Go Lean Commentary
“Plead the Fifth!”
We all know what that means: an arrested person elects to remain silent so as not to incriminate himself.
This is the public perception of the Fifth Amendment of the US Constitution – the Bill of Rights. This legal premise is quite ingenious – it is the mark of freedom. It would be tyranny for entities of the State to force people to testify … against themselves. The fact of the matter though is that the US is not the only country with these protections; consider this reference:
Whether arising from their constitutions, common law, or statute, many nations recognize a defendant’s right to silence.[124] Those rights may be considerably more limited than those available to U.S. criminal defendants under the Miranda ruling.[125]

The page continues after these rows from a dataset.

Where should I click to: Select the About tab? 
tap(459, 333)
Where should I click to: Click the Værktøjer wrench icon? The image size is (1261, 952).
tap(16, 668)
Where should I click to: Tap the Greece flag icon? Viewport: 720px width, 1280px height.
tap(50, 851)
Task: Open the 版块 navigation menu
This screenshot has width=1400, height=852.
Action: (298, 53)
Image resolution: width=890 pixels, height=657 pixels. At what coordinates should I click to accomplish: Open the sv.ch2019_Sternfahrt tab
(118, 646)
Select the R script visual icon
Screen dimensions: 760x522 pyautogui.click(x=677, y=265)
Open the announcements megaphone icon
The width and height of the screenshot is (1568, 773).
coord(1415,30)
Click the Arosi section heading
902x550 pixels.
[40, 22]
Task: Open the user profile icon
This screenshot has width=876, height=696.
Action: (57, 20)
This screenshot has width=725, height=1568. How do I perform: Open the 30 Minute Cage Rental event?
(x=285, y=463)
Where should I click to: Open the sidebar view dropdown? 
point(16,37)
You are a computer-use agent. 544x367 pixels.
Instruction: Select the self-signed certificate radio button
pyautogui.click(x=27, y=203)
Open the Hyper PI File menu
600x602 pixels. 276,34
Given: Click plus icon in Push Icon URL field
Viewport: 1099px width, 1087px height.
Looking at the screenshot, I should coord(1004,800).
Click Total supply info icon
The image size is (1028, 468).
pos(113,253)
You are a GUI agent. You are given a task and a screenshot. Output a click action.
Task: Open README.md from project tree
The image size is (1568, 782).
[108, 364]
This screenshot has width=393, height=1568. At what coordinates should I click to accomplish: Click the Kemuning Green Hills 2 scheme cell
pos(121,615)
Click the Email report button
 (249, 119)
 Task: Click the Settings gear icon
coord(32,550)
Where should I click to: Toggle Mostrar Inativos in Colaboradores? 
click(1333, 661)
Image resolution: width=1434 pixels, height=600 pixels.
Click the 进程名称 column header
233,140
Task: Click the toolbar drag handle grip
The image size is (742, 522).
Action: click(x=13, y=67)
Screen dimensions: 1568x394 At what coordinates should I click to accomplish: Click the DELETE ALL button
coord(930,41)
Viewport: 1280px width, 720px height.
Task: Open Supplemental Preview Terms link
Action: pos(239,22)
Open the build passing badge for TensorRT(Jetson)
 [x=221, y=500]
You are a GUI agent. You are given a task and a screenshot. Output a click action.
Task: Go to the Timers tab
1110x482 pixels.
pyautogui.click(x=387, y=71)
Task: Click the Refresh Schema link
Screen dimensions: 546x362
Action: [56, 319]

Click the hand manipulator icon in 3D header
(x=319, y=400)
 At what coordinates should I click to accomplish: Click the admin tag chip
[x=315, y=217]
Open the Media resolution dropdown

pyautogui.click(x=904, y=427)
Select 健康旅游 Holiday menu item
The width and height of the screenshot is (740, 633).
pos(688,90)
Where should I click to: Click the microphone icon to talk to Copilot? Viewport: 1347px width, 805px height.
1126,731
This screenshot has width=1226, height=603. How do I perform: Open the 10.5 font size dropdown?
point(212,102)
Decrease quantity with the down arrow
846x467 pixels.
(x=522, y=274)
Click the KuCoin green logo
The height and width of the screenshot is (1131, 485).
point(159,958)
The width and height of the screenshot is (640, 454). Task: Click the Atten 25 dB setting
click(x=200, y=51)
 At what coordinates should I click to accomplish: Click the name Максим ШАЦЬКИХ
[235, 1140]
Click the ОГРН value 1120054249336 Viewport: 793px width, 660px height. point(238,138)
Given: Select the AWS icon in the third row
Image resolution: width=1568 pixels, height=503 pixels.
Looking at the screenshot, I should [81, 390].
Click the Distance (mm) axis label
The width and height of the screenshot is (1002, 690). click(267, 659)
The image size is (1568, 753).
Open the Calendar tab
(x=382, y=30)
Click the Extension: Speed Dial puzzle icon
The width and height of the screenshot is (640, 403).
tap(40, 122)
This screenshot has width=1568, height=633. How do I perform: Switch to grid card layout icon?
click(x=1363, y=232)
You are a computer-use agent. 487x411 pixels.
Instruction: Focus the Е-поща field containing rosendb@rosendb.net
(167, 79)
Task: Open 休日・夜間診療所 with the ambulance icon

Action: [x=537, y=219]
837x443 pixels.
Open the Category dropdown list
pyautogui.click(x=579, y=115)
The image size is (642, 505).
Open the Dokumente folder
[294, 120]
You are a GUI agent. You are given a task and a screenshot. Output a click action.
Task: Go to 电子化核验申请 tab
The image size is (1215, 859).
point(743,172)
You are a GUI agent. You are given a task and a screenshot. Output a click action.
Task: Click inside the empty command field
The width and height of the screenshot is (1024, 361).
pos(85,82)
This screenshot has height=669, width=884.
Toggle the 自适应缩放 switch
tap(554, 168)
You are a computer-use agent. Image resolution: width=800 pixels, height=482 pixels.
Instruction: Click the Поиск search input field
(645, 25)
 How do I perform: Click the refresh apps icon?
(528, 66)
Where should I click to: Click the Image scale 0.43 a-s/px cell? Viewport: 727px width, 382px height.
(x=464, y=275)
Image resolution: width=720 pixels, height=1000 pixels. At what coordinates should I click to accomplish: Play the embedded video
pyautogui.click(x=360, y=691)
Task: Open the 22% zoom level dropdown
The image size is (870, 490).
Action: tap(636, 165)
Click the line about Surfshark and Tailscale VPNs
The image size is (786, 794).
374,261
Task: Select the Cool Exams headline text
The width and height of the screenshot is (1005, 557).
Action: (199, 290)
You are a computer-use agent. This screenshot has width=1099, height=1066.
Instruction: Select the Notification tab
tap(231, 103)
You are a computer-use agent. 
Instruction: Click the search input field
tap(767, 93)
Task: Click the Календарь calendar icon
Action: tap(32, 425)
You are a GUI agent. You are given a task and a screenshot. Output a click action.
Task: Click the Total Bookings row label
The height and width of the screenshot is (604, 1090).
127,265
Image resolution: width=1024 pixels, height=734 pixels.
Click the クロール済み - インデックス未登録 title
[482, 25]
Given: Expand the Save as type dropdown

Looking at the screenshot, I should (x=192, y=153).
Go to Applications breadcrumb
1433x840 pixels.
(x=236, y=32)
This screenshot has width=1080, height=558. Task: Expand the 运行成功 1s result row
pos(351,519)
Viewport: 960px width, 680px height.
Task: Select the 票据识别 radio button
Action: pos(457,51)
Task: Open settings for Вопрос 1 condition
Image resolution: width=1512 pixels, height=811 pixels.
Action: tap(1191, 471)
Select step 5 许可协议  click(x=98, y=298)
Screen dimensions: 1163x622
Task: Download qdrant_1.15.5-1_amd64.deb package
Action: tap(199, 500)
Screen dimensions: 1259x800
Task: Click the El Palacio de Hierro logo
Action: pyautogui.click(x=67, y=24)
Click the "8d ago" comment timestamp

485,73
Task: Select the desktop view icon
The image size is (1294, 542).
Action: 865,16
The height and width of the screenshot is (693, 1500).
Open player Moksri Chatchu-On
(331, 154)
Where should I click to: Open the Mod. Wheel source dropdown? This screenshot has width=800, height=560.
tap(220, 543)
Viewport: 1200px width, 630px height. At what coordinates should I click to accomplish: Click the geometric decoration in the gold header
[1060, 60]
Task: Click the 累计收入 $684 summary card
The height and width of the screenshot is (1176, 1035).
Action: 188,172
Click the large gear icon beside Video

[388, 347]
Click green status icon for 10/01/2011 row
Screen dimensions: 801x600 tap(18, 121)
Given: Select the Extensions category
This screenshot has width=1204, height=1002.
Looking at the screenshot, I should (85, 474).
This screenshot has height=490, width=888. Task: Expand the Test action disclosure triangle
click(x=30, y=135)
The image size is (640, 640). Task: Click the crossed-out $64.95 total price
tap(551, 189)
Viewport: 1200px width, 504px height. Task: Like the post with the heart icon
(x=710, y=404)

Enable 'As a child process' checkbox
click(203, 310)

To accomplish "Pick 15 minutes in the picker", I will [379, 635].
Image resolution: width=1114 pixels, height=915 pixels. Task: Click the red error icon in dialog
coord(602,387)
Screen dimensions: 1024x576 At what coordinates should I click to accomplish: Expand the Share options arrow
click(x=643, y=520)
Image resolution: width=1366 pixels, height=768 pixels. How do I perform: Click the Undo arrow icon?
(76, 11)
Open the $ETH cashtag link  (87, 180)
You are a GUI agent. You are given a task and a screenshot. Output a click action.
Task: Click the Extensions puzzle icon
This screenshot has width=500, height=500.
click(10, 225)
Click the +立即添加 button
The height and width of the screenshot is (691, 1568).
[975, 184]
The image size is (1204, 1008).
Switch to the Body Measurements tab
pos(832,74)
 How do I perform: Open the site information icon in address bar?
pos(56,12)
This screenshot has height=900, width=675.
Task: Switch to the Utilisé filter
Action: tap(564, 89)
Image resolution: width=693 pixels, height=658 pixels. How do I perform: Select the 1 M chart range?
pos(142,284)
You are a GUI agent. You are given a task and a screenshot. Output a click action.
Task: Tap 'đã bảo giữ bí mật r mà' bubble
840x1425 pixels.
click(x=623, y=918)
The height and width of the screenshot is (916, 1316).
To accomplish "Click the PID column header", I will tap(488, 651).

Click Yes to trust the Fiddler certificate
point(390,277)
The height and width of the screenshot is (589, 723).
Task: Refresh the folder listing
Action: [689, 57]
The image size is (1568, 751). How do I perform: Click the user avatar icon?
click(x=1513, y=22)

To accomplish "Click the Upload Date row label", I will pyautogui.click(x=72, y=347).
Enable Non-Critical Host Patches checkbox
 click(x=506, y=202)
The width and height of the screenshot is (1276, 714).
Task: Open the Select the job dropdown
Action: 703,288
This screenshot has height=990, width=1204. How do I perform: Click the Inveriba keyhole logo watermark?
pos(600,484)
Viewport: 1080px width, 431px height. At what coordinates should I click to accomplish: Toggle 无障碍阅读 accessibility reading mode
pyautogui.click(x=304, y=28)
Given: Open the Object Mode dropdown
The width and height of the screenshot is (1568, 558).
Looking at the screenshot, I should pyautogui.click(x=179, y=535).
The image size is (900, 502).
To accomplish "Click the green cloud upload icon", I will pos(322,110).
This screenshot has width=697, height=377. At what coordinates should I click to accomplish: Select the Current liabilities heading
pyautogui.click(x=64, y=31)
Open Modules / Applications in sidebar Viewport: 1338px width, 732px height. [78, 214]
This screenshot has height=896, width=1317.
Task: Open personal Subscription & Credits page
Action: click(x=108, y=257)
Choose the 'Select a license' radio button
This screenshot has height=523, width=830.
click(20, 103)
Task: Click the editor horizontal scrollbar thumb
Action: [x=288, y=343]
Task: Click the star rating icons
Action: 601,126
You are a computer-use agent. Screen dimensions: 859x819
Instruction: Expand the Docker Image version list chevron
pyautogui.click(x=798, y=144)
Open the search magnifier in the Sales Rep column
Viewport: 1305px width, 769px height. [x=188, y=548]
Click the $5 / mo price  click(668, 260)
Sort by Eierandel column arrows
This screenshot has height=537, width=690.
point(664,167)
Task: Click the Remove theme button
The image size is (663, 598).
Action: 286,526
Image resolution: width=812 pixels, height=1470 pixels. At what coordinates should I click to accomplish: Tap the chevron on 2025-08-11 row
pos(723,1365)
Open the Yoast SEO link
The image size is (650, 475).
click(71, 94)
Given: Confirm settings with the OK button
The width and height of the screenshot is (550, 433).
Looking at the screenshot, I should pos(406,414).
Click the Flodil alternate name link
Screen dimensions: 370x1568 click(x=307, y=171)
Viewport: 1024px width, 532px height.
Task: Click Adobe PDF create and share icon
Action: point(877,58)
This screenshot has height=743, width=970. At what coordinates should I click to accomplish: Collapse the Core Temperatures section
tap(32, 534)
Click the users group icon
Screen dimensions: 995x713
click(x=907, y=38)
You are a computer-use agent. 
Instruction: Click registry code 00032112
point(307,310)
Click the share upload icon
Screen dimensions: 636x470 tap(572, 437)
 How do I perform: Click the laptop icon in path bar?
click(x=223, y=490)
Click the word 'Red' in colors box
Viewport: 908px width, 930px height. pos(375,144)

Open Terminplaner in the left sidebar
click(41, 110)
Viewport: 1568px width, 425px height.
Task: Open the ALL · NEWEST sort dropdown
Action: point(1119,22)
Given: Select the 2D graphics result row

So many countries allow a suspect to “Plead the Fifth”, without some of the compromises to justice when there is some failure with the perfect delivery of Criminal Proceedings by police officials. How do other countries manage it?
Some better …
Some worse…
There is an opportunity for a new Caribbean administration to do better than the American experience of “Pleading the Fifth” and still not jeopardize justice.
Can we have both?
Can we just have sanctions against the offending police personnel rather than setting a guilty person free … in the interest of justice?
Yes, we can …
It is conceivable, believable and achievable to maintain laws for Criminal Procedures and not compromise the interest of justice. Demanding justice does not mean allowing tyranny; but it is not black-or-white; there are shades of grey. This is why legal systems employ Judges, to make those case-by-case decisions.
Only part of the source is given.